Fuse Old Town Hoi An (Hoi An)

I stayed at Fuse Old Town Hoi An about a month after they first opened. Because they were a new hostel, it was a bit quiet, but I could see its potential. The hostel is modern and colorful, with a bar, pool, and lots of seating on the ground floor. They also do a lot to connect travelers staying there. There was some sort of activity nearly every day that I was there, whether it was a free walking tour or a beer pong tournament.

The 10-bed dorm room with an ensuite bathroom, which is where I stayed, was nice but basic. There was strong air conditioning, but there weren’t any lockers at the time. The biggest downside is there’s one bathroom that contains everything: the sink, toilet, and shower. I had to wait for the bathroom a couple of times, which was somewhat inconvenient.

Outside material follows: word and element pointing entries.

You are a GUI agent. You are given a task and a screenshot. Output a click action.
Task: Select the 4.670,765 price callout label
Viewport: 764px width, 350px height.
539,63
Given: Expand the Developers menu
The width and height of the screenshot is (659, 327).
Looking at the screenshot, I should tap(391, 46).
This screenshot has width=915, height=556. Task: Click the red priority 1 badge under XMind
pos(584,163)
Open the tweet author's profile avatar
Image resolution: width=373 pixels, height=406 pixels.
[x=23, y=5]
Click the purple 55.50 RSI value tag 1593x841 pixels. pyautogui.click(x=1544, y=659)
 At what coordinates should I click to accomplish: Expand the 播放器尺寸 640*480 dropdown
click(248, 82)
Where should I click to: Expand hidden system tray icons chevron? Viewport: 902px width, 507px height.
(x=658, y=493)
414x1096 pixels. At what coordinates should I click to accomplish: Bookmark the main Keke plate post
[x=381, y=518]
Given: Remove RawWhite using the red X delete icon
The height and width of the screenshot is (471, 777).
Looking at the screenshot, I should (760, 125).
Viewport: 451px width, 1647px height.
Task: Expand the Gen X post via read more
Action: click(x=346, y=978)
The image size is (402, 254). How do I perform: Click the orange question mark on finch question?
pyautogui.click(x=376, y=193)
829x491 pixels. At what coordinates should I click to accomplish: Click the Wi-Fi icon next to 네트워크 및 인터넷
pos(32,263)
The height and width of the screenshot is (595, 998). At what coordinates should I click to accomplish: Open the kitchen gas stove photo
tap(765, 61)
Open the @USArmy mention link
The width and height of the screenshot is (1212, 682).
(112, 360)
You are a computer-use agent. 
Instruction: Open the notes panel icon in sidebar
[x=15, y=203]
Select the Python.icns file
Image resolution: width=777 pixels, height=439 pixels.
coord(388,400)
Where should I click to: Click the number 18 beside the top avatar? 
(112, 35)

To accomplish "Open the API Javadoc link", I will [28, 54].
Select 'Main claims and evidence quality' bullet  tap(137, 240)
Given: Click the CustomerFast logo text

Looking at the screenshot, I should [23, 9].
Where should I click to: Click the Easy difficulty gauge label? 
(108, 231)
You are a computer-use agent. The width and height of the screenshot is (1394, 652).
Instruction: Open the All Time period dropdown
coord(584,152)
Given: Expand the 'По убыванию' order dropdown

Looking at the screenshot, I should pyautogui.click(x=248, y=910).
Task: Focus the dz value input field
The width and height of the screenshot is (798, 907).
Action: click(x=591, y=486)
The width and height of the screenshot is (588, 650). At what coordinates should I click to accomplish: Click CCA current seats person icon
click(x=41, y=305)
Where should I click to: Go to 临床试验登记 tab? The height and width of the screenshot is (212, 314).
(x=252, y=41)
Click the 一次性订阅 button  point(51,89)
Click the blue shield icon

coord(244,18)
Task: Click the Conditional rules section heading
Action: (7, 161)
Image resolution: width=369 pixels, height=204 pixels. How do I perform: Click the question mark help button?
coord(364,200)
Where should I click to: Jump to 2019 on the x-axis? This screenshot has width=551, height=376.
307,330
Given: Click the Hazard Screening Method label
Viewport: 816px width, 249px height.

  • There are a lot of organized activities where you can meet other travelers.
  • It’s a 5-minute walk to Hoi An’s Old Town.
  • There’s a pool and large common area with tables, seats, and a bar.
  • They have unique amenities, like a free recovery room with a sauna and ice bath.
  • There’s a free shuttle that goes to their beachside hostel, Fuse Beachside Hoi An, which also hosts many events.


  • Only the bottom bunk beds have curtains – the top beds do not.
  • Beds do not have lights – only outlets.
  • If you stay in an 8, 10, or 12-person dorm room, you might need to wait for the bathroom since there’s only one ensuite bathroom.

Secret Garden (Cat Ba)

Image via Hostelworld

I was in Cat Ba during its low season, so Secret Garden didn’t have much of a social atmosphere. I also had a nasty stomach bug, which meant I spent most of my time laying in bed. However, Secret Garden had everything I look for in an amazing hostel: a common area where people hang out, activities that bring travelers together, a central location, and cleanliness. I would absolutely come back during a busier time to experience the hostel when it’s livelier.


  • They host communal dinners, which are delicious and provide an opportunity to meet other people.
  • There’s a large outdoor space with seating, a pool table, a firepit, and a pool.
  • They have a bar and restaurant, so you don’t necessarily need to leave for food.
  • Some bunk beds have stairs, instead of ladders, to get to the top bunk.
  • There are plenty of shared bathrooms, which are separate from the rooms.
  • The hostel grounds are gorgeous. It’s filled with greenery and colorful murals that create a jungle-like oasis.


  • If you go during the low season (November to April), the hostel and Cat Ba is really quiet.
  • When it rains, the dorm room feels a bit damp.
  • The hostel is located at the top of a small, gradual hill, and it’s a 9-minute walk to the main road where many tourism companies and restaurants are located.